続投宣言の石破首相は理解できない、有権者が「現金給付」に嫌悪感を抱く理由

参院選で大敗後、続投を表明した石破茂首相(7月21日) PHILIP FONG/Pool via REUTERS
<昨年の衆院選に続き、参院選でも大敗を喫した石破政権。国民民主党や参政党の躍進からも、減税を有権者が望んでいるのは明らかだ>
7月8日コラム「変調を迎えた日本経済...参院選に『減税政策への追い風』が及ぼす影響は」 では、7月20日の参議院選挙の大きな争点は減税による財政政策の転換の是非であり、減税を掲げる野党に強い追い風が吹いている、と述べた。

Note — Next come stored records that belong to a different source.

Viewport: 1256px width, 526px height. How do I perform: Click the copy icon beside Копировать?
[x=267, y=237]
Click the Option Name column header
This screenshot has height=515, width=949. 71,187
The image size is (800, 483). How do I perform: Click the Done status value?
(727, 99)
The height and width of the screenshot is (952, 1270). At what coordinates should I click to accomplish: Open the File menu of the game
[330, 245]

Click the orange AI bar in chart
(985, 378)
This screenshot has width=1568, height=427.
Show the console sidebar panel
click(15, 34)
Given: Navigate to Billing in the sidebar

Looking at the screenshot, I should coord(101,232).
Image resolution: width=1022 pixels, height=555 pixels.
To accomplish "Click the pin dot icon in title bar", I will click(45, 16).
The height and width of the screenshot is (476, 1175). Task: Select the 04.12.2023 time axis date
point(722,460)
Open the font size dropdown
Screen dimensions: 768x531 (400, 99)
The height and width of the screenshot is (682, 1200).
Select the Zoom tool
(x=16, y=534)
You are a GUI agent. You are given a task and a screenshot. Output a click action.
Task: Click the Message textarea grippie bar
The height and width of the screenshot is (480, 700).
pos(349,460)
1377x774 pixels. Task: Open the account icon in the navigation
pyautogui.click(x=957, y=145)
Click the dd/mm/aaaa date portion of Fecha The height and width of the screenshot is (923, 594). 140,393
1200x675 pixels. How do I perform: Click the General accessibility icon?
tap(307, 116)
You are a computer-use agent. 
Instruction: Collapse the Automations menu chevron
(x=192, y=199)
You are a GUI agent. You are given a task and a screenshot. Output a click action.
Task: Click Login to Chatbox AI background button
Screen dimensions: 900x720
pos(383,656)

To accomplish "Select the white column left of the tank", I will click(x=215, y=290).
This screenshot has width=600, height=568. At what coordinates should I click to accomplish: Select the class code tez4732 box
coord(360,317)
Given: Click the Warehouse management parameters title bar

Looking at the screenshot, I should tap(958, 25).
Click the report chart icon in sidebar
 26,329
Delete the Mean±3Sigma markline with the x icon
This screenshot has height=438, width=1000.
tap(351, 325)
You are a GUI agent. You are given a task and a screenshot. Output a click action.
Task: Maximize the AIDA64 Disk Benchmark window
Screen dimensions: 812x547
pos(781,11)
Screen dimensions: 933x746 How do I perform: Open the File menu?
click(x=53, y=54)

筆者の見立てどおりに与党への逆風は強まり、石破茂首相が勝敗ラインとした参議院での自公での過半数割れに至るまで、議席を減らす敗北となった。
国政選挙の劣勢が予想されれば首相が自ら身を引いて新しいリーダーを立てるなど、これまでの自民党では、政権を保つ組織の自浄作用が働いていた。予想どころか現実に2回続けて国政選挙で大敗しても続投の意向を示した石破首相は、相当稀有な存在である。
自民党内での権力闘争で勝つことが石破氏の政治目標になっているから、多くの国民に自らが不人気であると自覚してもなお自民党総裁の権力を保ちたいようである。ただ、有権者の意向が重視される民主主義が機能する日本でこうした行動が容認されるのだろうか?
自民党が選挙公約で示した「2万円の現金給付」の評判はとても悪かったが、この政策についての反省の声が石破内閣からほとんど聞こえてこない。
過去3年にわたる名目GDPの拡大とインフレ課税の強まりで、政府の財政収支が先行して急ピッチで改善している。6月25日コラム「都議選の敗因を『誤解』する自民党、国難に直面する『重税国家』日本にいま必要なもの」で示したように、主要国の中で日本の財政収支の改善ペースは極めて早い。